YOUR ASSIGNMENT:
Restate word for word the lines in the listing below, starting at the line containing "Bigsizeheels Vintage tassel round toe short boots - Black" and ending at the line containing "Bigsizeheels Pure Camellia", both included; leave out the rest.

__________

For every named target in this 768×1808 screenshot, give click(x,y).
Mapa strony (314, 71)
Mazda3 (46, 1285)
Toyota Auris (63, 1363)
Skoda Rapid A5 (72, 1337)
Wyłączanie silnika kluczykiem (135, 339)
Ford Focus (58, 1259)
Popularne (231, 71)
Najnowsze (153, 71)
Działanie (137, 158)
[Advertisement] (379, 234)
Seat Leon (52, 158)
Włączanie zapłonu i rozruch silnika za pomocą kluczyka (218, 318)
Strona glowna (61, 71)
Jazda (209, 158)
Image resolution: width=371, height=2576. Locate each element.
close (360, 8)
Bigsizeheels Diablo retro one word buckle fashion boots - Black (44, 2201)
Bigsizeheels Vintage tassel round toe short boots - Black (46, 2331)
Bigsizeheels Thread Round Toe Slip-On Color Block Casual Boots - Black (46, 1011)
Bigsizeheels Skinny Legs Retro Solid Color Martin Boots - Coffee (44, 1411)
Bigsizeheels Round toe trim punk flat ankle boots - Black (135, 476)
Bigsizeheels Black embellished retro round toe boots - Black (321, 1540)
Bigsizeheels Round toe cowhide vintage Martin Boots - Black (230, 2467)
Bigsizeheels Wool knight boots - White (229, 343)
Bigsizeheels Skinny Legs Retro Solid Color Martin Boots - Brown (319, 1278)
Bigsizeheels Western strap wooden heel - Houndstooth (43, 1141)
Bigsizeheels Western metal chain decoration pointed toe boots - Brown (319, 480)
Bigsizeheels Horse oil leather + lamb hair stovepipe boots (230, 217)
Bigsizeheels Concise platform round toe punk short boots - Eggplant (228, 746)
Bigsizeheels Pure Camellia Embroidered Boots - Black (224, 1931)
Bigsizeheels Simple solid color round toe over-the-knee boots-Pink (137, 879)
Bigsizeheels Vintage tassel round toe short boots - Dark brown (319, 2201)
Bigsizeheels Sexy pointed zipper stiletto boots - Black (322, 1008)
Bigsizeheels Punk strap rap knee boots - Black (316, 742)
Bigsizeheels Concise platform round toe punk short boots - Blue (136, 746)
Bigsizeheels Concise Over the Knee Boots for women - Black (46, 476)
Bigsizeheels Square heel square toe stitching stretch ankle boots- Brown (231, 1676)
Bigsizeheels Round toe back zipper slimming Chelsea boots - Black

__________

ANSWER TO THIS PROBLEM:
Bigsizeheels Vintage tassel round toe short boots - Black (46, 2331)
Bigsizeheels Thread Round Toe Slip-On Color Block Casual Boots - Black (46, 1011)
Bigsizeheels Skinny Legs Retro Solid Color Martin Boots - Coffee (44, 1411)
Bigsizeheels Round toe trim punk flat ankle boots - Black (135, 476)
Bigsizeheels Black embellished retro round toe boots - Black (321, 1540)
Bigsizeheels Round toe cowhide vintage Martin Boots - Black (230, 2467)
Bigsizeheels Wool knight boots - White (229, 343)
Bigsizeheels Skinny Legs Retro Solid Color Martin Boots - Brown (319, 1278)
Bigsizeheels Western strap wooden heel - Houndstooth (43, 1141)
Bigsizeheels Western metal chain decoration pointed toe boots - Brown (319, 480)
Bigsizeheels Horse oil leather + lamb hair stovepipe boots (230, 217)
Bigsizeheels Concise platform round toe punk short boots - Eggplant (228, 746)
Bigsizeheels Pure Camellia Embroidered Boots - Black (224, 1931)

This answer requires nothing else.